### [Exercise description]
From the line containing "This screenshot has width=868, height=488." through the last line of the listing, output each line exactly as it stands. Omit pictures.

### [Provided records]
((

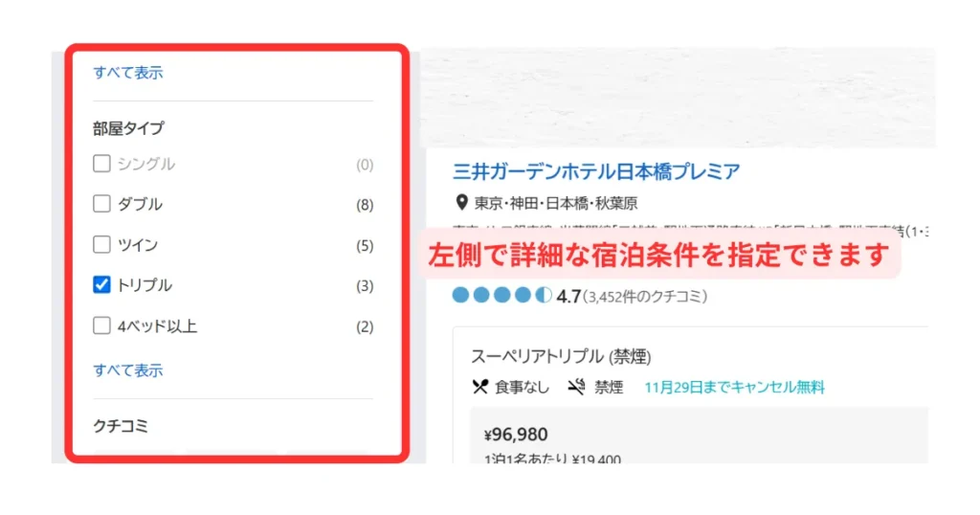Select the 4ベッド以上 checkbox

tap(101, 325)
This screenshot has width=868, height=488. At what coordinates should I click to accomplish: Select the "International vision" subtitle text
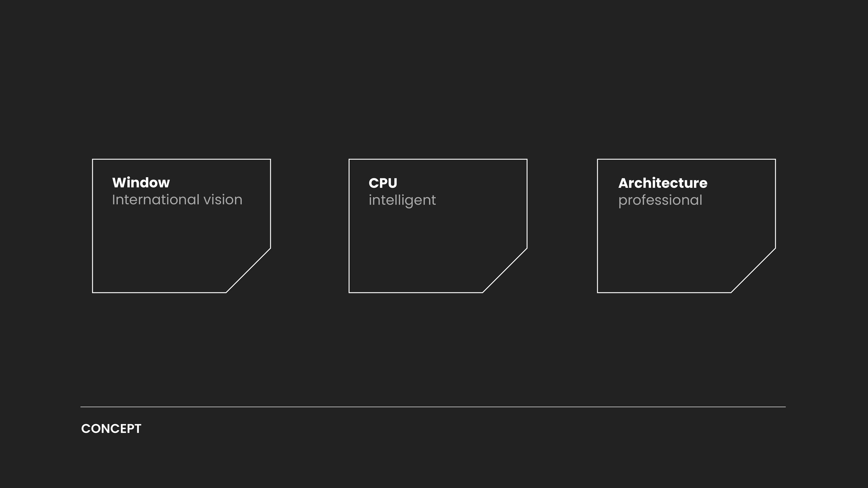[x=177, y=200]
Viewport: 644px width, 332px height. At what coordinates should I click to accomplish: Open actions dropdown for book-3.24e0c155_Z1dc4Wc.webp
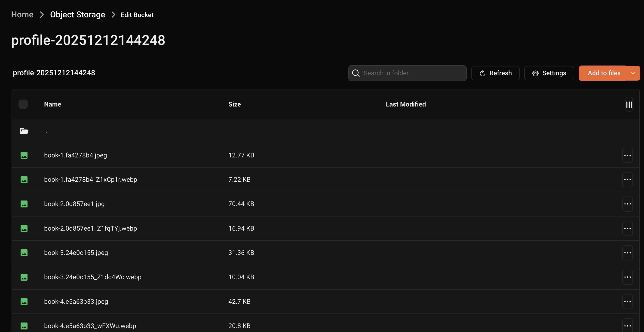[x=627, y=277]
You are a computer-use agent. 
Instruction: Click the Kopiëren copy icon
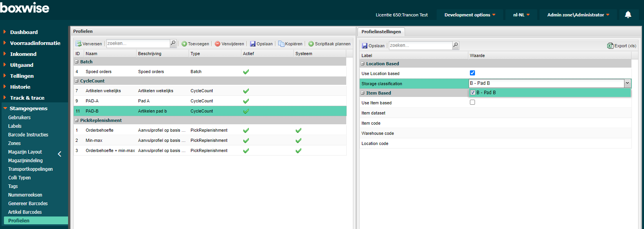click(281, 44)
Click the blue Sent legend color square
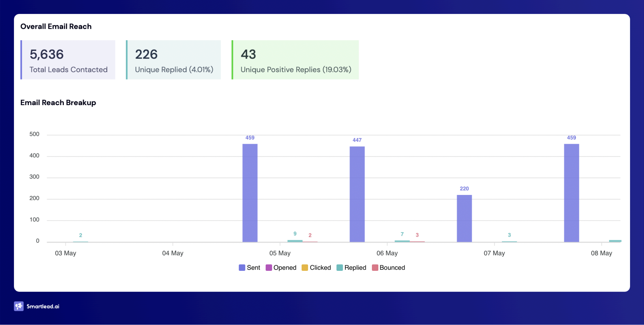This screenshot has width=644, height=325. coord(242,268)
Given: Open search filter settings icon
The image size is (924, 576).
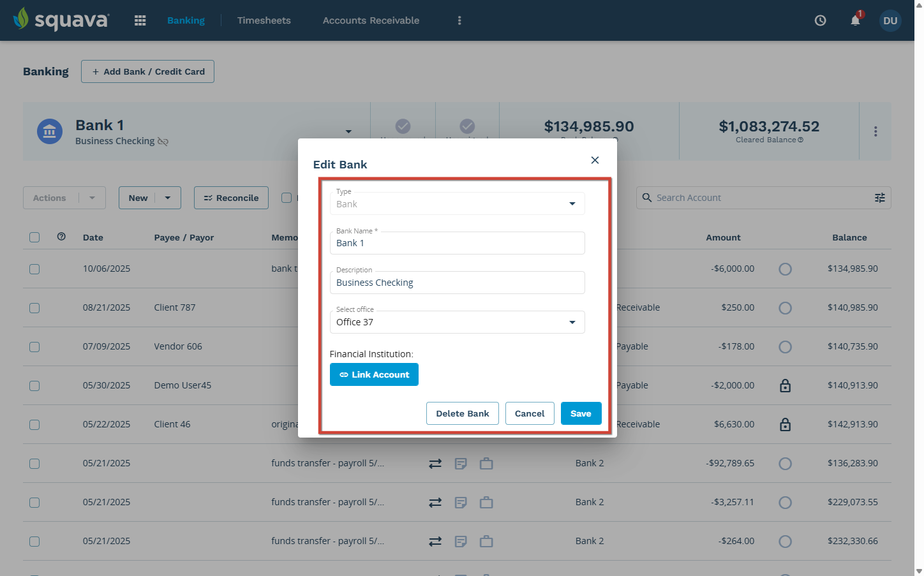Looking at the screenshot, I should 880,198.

))

### [Response to this exercise]
This screenshot has width=868, height=488. At what coordinates should I click to accomplish: Select the "International vision" subtitle text
[x=177, y=200]
Viewport: 644px width, 332px height. At what coordinates should I click to accomplish: Open actions dropdown for book-3.24e0c155_Z1dc4Wc.webp
[x=627, y=277]
You are a computer-use agent. 
Instruction: Click the Kopiëren copy icon
click(281, 44)
Click the blue Sent legend color square
This screenshot has width=644, height=325. coord(242,268)
Given: Open search filter settings icon
The image size is (924, 576).
Looking at the screenshot, I should 880,198.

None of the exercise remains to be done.